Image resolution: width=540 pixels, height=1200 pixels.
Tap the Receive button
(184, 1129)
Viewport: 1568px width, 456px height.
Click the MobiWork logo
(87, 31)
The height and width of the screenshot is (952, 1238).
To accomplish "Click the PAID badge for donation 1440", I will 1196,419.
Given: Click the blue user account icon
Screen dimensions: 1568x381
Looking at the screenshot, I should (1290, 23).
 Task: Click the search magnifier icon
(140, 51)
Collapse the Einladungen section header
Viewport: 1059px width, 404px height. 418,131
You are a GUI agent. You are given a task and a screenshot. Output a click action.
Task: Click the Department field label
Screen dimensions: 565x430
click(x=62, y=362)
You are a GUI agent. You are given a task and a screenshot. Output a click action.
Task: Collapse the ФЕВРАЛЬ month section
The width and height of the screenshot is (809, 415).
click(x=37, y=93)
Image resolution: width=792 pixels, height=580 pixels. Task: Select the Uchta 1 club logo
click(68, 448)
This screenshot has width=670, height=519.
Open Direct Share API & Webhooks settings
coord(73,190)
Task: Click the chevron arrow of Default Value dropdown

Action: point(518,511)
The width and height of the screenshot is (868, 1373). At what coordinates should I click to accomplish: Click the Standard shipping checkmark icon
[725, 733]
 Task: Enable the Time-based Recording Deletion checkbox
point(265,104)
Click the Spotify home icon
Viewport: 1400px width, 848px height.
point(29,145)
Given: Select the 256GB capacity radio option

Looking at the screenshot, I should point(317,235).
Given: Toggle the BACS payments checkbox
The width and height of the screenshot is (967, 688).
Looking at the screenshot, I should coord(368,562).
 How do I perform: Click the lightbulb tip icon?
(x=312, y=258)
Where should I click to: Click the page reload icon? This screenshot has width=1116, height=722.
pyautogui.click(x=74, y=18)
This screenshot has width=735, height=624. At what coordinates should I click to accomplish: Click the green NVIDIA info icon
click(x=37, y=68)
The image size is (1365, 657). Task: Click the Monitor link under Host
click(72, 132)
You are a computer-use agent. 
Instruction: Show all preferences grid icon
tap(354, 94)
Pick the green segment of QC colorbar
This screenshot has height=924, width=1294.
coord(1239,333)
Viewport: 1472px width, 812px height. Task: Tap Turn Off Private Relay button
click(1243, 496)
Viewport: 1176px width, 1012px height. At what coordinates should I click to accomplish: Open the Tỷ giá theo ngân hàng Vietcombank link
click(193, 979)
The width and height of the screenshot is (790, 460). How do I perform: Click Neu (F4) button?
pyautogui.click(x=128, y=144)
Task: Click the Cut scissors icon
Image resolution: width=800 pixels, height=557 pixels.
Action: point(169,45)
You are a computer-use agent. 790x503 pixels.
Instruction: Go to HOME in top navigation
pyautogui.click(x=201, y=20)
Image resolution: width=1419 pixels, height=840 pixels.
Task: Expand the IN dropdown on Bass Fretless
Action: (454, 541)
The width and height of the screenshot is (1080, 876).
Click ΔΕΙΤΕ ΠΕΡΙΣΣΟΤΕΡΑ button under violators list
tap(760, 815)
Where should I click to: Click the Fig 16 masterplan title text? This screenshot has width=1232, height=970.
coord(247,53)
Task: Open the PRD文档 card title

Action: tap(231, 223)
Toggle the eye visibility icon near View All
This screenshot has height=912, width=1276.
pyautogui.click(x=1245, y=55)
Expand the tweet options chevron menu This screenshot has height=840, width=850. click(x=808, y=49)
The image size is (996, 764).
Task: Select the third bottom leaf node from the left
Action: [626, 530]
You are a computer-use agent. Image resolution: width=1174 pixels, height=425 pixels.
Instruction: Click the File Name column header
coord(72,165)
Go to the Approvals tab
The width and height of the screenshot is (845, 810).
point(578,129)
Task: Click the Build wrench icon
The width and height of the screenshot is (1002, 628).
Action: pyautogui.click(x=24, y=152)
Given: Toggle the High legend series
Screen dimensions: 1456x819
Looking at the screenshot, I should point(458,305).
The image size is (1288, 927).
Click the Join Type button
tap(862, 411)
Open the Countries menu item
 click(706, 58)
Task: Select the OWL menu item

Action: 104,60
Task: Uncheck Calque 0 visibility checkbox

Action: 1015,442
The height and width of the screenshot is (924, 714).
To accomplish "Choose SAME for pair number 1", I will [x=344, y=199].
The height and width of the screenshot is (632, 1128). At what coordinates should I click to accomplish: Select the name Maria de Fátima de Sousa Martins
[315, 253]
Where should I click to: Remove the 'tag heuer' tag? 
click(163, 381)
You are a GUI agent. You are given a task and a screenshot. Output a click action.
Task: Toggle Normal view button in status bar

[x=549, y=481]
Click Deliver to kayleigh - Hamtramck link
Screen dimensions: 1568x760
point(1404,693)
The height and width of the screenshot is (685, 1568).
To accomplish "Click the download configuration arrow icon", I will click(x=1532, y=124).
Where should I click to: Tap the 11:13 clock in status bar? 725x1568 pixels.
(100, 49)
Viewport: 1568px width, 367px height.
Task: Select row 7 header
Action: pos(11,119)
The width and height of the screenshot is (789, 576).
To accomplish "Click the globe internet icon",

++++++++++

Your goal
Nothing should be omitted or altered. Retype the records exactly.

Result for this task
Image resolution: width=540 pixels, height=1200 pixels.
Tap the Receive button
(184, 1129)
Viewport: 1568px width, 456px height.
Click the MobiWork logo
(87, 31)
The height and width of the screenshot is (952, 1238).
To accomplish "Click the PAID badge for donation 1440", I will 1196,419.
Given: Click the blue user account icon
Screen dimensions: 1568x381
Looking at the screenshot, I should (1290, 23).
 Task: Click the search magnifier icon
(140, 51)
Collapse the Einladungen section header
Viewport: 1059px width, 404px height. 418,131
You are a GUI agent. You are given a task and a screenshot. Output a click action.
Task: Click the Department field label
Screen dimensions: 565x430
click(x=62, y=362)
You are a GUI agent. You are given a task and a screenshot. Output a click action.
Task: Collapse the ФЕВРАЛЬ month section
The width and height of the screenshot is (809, 415).
click(x=37, y=93)
Image resolution: width=792 pixels, height=580 pixels. Task: Select the Uchta 1 club logo
click(68, 448)
This screenshot has width=670, height=519.
Open Direct Share API & Webhooks settings
coord(73,190)
Task: Click the chevron arrow of Default Value dropdown

Action: point(518,511)
The width and height of the screenshot is (868, 1373). At what coordinates should I click to accomplish: Click the Standard shipping checkmark icon
[725, 733]
 Task: Enable the Time-based Recording Deletion checkbox
point(265,104)
Click the Spotify home icon
Viewport: 1400px width, 848px height.
point(29,145)
Given: Select the 256GB capacity radio option

Looking at the screenshot, I should point(317,235).
Given: Toggle the BACS payments checkbox
The width and height of the screenshot is (967, 688).
Looking at the screenshot, I should coord(368,562).
 How do I perform: Click the lightbulb tip icon?
(x=312, y=258)
Where should I click to: Click the page reload icon? This screenshot has width=1116, height=722.
pyautogui.click(x=74, y=18)
This screenshot has width=735, height=624. At what coordinates should I click to accomplish: Click the green NVIDIA info icon
click(x=37, y=68)
The image size is (1365, 657). Task: Click the Monitor link under Host
click(72, 132)
You are a computer-use agent. 
Instruction: Show all preferences grid icon
tap(354, 94)
Pick the green segment of QC colorbar
This screenshot has height=924, width=1294.
coord(1239,333)
Viewport: 1472px width, 812px height. Task: Tap Turn Off Private Relay button
click(1243, 496)
Viewport: 1176px width, 1012px height. At what coordinates should I click to accomplish: Open the Tỷ giá theo ngân hàng Vietcombank link
click(193, 979)
The width and height of the screenshot is (790, 460). How do I perform: Click Neu (F4) button?
pyautogui.click(x=128, y=144)
Task: Click the Cut scissors icon
Image resolution: width=800 pixels, height=557 pixels.
Action: point(169,45)
You are a computer-use agent. 790x503 pixels.
Instruction: Go to HOME in top navigation
pyautogui.click(x=201, y=20)
Image resolution: width=1419 pixels, height=840 pixels.
Task: Expand the IN dropdown on Bass Fretless
Action: (454, 541)
The width and height of the screenshot is (1080, 876).
Click ΔΕΙΤΕ ΠΕΡΙΣΣΟΤΕΡΑ button under violators list
tap(760, 815)
Where should I click to: Click the Fig 16 masterplan title text? This screenshot has width=1232, height=970.
coord(247,53)
Task: Open the PRD文档 card title

Action: tap(231, 223)
Toggle the eye visibility icon near View All
This screenshot has height=912, width=1276.
pyautogui.click(x=1245, y=55)
Expand the tweet options chevron menu This screenshot has height=840, width=850. click(x=808, y=49)
The image size is (996, 764).
Task: Select the third bottom leaf node from the left
Action: [626, 530]
You are a computer-use agent. Image resolution: width=1174 pixels, height=425 pixels.
Instruction: Click the File Name column header
coord(72,165)
Go to the Approvals tab
The width and height of the screenshot is (845, 810).
point(578,129)
Task: Click the Build wrench icon
The width and height of the screenshot is (1002, 628).
Action: pyautogui.click(x=24, y=152)
Given: Toggle the High legend series
Screen dimensions: 1456x819
Looking at the screenshot, I should point(458,305).
The image size is (1288, 927).
Click the Join Type button
tap(862, 411)
Open the Countries menu item
 click(706, 58)
Task: Select the OWL menu item

Action: 104,60
Task: Uncheck Calque 0 visibility checkbox

Action: 1015,442
The height and width of the screenshot is (924, 714).
To accomplish "Choose SAME for pair number 1", I will [x=344, y=199].
The height and width of the screenshot is (632, 1128). At what coordinates should I click to accomplish: Select the name Maria de Fátima de Sousa Martins
[315, 253]
Where should I click to: Remove the 'tag heuer' tag? 
click(163, 381)
You are a GUI agent. You are given a task and a screenshot. Output a click action.
Task: Toggle Normal view button in status bar

[x=549, y=481]
Click Deliver to kayleigh - Hamtramck link
Screen dimensions: 1568x760
point(1404,693)
The height and width of the screenshot is (685, 1568).
To accomplish "Click the download configuration arrow icon", I will click(x=1532, y=124).
Where should I click to: Tap the 11:13 clock in status bar? 725x1568 pixels.
(100, 49)
Viewport: 1568px width, 367px height.
Task: Select row 7 header
Action: pos(11,119)
The width and height of the screenshot is (789, 576).
To accomplish "Click the globe internet icon",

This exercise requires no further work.